In March 2007, Hecla Mining Company's market capitalization reaches $1 billion. Hecla begins the Silver Valley exploration project and starts digitizing over 100 years of historical geological data, maps, etc.
In 2008, Hecla Mining Company completes the transaction to acquire Rio Tinto subsidiaries which held a 70.27% interest in the Greens Creek silver mine and joint venture located near Juneau, Alaska. (Hecla had held a 29.73% interest in Greens Creek from 1987 – 2008.) As a result of the transaction, Hecla subsidiaries now hold 100% of the Greens Creek joint venture. Hecla completes the transaction to sell its subsidiaries engaged in mining and exploring for gold in Venezuela to Rusoro Mining Ltd.
For the year 2009, Hecla reports record silver production of 10.9 million ounces and a record cash flow from operating activities of $115 million for the year.
In 2010, Hecla reports the highest annual revenue ($418.8 million) and operating cash flow ($197.8 million) in the company’s history.
Lucky Friday mine in Mullan, Idaho, which began operating in 1942, produced its ten millionth ton of ore in 2010.
Hecla achieved its highest level of silver reserves and resources in the company’s history in 2010 with 142 million ounces and 248 million ounces, respectively.
In August 2011, Hecla received final approval from its Board of Directors for completion of the #4 Shaft Project at the Lucky Friday mine.
In September 2011, the U.S. District Court for the District of Idaho approved and entered Hecla’s Consent Decree, which resolved all claims of the United States, the Coeur d’Alene Tribe, and the State of Idaho against Hecla Limited for historic environmental liability in the Coeur d’Alene Basin Superfund Site.

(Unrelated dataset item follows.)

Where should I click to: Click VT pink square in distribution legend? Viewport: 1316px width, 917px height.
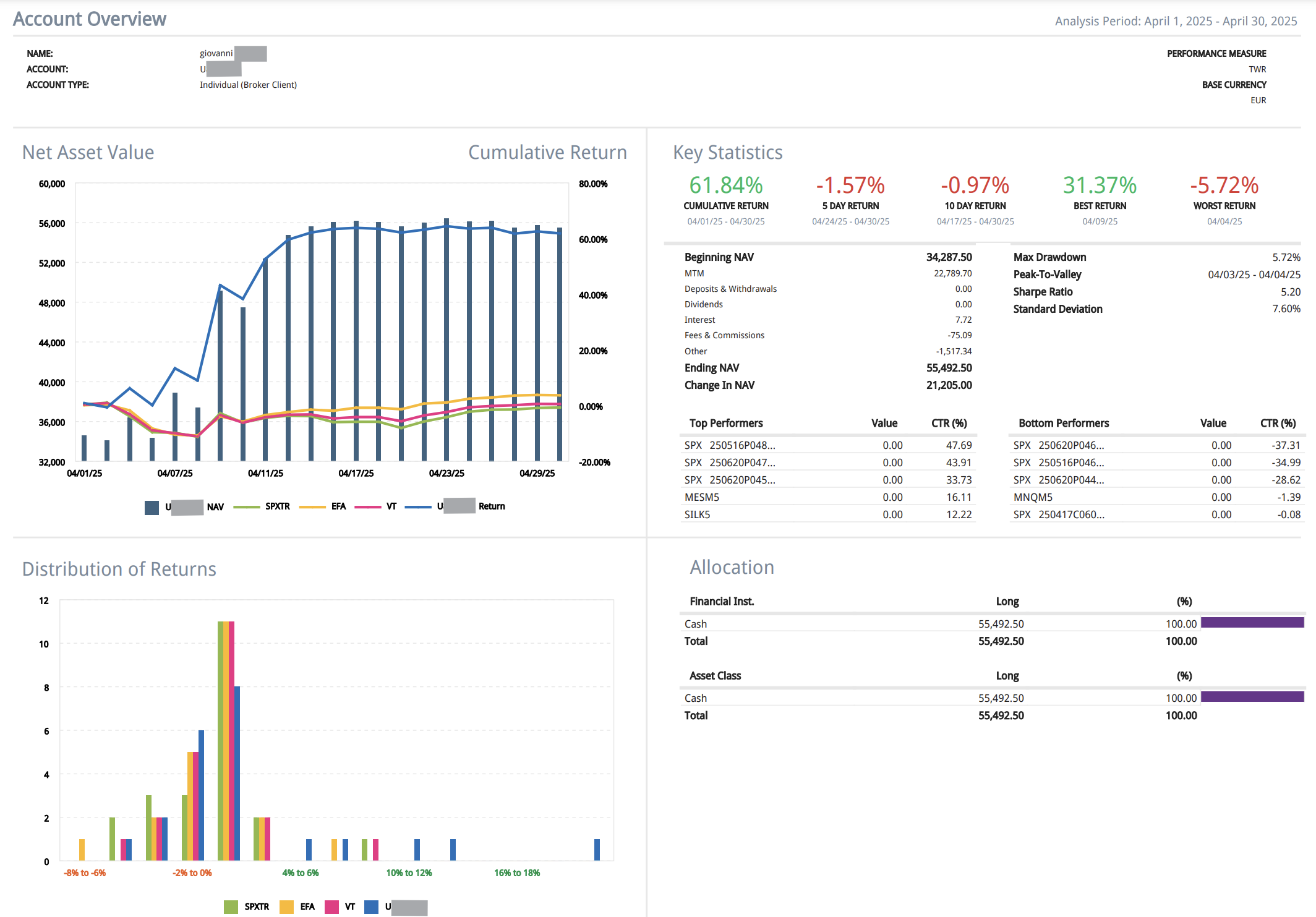tap(331, 906)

In December 2011, Hecla Mining Company completes the transaction to acquire the remaining 30% interest in the San Juan Silver project at Creede, Colorado. As a result of the transaction, Hecla's wholly owned subsidiary, Rio Grande Silver, Inc., now hold 100% of the San Juan Silver project.
In 2011, Hecla reports record annual revenue ($477.6 million); the highest in the company's history surpassing 2010 annual revenue ($418.8 million).
In 2011, for the 6th consecutive year, Hecla increased its silver reserves and resources to 148 million ounces and 281 million ounces, respectively, setting a record in both categories.